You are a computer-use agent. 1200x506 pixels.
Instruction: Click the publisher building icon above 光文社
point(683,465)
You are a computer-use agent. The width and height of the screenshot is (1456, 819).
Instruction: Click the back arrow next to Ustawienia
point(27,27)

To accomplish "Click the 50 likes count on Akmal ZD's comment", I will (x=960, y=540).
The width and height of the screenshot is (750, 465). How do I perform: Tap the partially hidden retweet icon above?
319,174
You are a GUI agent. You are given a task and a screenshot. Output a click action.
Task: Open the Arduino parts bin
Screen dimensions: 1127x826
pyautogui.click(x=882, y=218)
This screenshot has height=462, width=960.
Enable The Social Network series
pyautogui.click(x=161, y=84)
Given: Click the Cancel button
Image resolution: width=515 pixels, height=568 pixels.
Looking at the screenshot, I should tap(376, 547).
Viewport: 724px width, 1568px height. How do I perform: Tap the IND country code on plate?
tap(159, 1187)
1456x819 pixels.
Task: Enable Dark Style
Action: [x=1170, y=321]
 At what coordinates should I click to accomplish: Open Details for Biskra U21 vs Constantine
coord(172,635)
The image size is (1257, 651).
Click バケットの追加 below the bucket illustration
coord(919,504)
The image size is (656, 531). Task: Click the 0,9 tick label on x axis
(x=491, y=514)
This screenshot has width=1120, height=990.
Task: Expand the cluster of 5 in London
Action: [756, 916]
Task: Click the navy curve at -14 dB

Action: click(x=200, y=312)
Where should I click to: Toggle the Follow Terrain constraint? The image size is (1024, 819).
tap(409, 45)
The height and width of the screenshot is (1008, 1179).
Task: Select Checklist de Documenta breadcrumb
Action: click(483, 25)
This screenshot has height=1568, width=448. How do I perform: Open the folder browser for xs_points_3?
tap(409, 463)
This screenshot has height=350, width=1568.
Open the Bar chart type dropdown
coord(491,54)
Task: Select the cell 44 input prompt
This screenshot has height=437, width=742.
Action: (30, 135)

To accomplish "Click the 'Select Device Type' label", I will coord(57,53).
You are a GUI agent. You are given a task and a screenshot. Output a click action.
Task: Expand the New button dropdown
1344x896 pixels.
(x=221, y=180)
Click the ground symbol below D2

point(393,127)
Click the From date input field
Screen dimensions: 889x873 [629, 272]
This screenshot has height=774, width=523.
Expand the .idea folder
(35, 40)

▶ **What is being asked**
Go through the data and count each line that has the word "will", then give the total alone.

▶ **Expected answer**
2